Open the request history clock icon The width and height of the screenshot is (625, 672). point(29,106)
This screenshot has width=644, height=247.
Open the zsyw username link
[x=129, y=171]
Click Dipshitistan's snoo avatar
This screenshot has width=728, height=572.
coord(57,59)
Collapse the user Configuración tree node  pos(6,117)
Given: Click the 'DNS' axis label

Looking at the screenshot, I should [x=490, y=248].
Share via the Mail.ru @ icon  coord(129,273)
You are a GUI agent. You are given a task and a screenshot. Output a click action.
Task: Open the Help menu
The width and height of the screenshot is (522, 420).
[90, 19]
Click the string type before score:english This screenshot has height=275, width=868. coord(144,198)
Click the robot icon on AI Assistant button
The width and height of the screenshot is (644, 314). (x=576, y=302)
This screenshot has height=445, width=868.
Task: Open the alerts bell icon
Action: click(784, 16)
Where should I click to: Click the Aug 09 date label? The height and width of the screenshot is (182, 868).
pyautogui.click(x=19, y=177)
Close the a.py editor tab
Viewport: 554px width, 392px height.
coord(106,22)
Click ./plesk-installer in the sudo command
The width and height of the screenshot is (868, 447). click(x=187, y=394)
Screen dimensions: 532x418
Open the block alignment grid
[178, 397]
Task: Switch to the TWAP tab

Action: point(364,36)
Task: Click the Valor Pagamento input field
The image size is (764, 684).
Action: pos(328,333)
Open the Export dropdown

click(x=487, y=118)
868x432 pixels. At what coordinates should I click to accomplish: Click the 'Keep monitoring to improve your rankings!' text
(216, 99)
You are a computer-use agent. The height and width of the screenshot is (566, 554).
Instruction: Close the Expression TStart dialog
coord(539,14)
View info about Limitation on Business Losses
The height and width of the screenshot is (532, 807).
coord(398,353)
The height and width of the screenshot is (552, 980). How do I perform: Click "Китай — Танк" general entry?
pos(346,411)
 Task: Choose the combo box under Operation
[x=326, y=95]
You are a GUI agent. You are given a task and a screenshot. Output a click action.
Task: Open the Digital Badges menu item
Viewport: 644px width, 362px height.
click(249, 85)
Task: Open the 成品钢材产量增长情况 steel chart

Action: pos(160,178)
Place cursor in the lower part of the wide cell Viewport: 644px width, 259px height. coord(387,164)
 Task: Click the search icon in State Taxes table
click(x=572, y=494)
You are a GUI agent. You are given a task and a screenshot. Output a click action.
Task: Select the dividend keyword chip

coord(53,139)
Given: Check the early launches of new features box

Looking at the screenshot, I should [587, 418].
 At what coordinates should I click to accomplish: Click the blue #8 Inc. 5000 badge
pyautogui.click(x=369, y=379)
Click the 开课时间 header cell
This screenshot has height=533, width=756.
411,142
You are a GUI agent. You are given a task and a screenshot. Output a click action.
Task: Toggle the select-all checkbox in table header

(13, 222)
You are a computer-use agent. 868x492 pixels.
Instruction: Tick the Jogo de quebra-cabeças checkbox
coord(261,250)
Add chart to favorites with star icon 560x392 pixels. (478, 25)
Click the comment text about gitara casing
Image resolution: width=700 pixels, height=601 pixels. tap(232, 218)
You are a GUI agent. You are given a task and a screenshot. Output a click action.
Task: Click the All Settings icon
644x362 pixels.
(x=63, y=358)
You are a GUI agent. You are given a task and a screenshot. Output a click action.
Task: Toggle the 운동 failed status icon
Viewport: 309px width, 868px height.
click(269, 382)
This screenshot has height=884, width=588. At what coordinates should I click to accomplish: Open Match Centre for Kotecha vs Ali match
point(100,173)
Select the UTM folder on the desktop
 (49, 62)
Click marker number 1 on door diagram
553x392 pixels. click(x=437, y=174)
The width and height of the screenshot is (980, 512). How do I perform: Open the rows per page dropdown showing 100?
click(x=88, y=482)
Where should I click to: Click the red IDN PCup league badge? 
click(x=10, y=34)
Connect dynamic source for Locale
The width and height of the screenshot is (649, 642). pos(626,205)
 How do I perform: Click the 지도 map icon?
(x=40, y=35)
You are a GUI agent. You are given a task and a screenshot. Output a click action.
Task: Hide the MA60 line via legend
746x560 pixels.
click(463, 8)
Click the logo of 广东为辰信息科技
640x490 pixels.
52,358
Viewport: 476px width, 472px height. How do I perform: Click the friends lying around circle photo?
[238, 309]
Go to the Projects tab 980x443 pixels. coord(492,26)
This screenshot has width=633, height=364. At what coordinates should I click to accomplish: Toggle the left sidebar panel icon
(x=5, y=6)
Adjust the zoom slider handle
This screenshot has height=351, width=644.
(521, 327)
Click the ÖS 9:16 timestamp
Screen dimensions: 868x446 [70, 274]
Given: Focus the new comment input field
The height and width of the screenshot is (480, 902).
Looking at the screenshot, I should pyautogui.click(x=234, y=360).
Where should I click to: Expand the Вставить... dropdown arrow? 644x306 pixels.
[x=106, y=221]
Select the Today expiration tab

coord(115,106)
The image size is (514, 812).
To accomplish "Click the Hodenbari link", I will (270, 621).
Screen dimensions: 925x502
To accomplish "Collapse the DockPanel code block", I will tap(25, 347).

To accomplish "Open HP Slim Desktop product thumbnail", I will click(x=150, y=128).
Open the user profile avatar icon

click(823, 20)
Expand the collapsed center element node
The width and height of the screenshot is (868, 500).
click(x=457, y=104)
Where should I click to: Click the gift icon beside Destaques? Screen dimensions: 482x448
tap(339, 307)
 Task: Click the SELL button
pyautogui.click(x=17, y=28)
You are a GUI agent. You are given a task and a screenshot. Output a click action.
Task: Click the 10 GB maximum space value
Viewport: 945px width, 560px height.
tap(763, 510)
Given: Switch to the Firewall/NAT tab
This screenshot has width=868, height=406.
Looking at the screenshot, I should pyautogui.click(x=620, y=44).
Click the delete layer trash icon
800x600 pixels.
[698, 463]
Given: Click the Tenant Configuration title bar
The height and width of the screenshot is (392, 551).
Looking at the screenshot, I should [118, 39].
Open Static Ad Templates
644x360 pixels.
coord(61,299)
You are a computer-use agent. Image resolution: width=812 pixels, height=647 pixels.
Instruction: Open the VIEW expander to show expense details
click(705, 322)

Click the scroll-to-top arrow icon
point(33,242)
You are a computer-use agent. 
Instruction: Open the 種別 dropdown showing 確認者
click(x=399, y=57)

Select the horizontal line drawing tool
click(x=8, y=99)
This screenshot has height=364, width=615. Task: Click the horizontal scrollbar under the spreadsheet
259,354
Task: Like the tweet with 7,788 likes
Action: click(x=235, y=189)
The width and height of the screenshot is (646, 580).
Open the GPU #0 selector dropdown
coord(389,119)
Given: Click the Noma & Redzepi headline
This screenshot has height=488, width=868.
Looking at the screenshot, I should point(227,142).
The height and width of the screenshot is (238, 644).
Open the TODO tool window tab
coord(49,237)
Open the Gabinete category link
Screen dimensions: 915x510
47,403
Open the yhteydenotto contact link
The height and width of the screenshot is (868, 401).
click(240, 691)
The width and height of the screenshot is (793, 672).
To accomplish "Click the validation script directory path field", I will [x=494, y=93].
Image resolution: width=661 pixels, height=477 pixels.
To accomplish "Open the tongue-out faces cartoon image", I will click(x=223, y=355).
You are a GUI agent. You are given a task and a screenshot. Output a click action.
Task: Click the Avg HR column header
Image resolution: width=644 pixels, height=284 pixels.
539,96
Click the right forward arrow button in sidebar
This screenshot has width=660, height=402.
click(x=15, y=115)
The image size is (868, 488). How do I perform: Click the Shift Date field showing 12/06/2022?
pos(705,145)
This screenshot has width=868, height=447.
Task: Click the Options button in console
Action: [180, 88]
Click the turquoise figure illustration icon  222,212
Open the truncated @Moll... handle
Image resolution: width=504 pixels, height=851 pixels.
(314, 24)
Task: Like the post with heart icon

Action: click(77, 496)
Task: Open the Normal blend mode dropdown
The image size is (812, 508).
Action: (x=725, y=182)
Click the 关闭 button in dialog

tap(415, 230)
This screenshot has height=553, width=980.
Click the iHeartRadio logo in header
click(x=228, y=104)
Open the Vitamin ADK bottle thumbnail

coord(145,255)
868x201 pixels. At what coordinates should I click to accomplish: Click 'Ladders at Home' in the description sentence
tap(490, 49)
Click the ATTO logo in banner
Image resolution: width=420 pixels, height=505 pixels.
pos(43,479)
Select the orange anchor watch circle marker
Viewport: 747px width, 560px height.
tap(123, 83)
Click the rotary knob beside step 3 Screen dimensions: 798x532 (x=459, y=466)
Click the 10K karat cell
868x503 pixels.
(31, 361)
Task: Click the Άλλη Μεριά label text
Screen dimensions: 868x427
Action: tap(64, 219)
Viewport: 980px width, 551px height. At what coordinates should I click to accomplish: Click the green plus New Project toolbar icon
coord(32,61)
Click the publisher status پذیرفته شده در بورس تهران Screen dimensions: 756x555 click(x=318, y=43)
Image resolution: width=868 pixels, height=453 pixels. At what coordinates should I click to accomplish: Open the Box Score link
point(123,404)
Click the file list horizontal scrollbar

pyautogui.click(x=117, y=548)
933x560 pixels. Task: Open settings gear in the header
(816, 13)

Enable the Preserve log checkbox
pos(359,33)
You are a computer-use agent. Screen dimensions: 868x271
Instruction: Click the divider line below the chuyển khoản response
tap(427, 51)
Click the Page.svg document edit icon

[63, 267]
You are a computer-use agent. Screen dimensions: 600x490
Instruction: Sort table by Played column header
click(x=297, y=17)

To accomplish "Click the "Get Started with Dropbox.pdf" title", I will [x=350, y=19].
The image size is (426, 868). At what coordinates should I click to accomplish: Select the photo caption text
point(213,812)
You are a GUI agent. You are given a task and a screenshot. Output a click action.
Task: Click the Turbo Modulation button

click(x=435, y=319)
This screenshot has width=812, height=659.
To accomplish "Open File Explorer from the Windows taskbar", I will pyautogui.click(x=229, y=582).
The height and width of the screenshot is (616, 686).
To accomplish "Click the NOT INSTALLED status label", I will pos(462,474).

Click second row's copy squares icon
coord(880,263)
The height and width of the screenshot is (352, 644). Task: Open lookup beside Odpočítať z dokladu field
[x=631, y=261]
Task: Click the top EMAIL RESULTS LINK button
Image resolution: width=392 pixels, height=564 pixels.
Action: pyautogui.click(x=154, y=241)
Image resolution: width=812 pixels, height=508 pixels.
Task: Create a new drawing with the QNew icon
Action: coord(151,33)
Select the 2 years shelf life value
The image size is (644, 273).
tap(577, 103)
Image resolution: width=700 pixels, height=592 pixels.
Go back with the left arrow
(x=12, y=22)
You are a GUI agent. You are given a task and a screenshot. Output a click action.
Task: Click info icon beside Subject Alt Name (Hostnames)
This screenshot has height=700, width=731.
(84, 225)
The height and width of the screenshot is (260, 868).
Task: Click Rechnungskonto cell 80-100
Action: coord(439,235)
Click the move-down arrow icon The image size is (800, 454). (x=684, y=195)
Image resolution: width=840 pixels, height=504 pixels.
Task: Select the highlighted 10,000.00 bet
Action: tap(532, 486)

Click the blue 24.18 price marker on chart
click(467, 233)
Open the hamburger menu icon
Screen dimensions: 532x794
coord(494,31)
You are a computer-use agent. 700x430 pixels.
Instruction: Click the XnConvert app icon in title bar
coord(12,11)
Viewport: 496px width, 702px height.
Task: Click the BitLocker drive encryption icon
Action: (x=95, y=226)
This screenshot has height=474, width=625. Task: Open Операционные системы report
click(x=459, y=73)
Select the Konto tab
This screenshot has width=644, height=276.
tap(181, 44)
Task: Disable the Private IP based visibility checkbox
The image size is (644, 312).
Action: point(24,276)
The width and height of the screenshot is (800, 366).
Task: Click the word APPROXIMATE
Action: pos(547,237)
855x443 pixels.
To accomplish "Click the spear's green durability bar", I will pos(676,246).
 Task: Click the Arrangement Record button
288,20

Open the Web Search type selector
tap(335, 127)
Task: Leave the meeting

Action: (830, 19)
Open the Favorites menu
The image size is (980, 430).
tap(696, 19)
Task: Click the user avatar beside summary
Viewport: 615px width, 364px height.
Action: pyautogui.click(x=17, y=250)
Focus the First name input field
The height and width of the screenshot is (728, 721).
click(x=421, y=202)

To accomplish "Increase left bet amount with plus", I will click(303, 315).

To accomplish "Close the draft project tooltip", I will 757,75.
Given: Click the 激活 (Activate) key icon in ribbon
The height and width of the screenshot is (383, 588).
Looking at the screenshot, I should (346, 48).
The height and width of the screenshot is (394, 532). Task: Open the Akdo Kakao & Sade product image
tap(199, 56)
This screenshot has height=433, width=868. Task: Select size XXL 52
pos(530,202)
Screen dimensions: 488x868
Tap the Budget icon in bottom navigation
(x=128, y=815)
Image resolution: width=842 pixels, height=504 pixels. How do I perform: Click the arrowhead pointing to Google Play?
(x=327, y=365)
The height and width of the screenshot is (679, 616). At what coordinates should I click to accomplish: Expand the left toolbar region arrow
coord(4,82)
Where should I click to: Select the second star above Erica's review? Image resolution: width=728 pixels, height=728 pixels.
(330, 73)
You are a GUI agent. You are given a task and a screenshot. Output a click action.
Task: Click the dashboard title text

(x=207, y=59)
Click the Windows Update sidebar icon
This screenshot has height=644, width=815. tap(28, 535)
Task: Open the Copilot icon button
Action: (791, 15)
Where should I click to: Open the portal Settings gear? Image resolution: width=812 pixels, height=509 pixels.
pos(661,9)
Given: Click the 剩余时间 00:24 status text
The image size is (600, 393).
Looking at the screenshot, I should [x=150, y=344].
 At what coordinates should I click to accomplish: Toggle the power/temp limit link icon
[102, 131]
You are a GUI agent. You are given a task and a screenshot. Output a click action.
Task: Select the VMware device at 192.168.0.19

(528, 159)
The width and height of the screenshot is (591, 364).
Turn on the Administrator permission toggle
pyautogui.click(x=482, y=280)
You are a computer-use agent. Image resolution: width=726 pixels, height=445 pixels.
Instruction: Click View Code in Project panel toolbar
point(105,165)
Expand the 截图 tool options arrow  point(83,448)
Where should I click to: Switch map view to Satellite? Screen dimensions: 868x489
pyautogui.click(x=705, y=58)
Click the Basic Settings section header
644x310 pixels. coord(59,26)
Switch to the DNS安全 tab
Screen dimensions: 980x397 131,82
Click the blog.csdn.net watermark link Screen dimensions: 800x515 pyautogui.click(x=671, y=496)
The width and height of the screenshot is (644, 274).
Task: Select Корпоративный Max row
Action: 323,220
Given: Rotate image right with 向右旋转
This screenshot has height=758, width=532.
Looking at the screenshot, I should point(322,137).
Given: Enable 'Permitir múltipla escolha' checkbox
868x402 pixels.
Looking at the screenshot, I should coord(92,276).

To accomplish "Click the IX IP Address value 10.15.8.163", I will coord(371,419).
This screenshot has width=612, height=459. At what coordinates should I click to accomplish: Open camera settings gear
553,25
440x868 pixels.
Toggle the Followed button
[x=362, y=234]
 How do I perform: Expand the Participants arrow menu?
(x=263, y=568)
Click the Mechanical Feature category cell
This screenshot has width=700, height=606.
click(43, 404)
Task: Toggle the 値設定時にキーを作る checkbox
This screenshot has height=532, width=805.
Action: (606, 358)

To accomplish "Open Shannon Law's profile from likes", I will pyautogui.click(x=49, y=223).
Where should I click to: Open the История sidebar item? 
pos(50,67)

########

▶ [What is expected] Restate the entries above word for word, beginning with their first line and ending with the line holding "Click the string"; omit everything else.

▶ [Answer to the problem]
Open the request history clock icon The width and height of the screenshot is (625, 672). point(29,106)
This screenshot has width=644, height=247.
Open the zsyw username link
[x=129, y=171]
Click Dipshitistan's snoo avatar
This screenshot has width=728, height=572.
coord(57,59)
Collapse the user Configuración tree node  pos(6,117)
Given: Click the 'DNS' axis label

Looking at the screenshot, I should [x=490, y=248].
Share via the Mail.ru @ icon  coord(129,273)
You are a GUI agent. You are given a task and a screenshot. Output a click action.
Task: Open the Help menu
The width and height of the screenshot is (522, 420).
[90, 19]
Click the string type before score:english This screenshot has height=275, width=868. coord(144,198)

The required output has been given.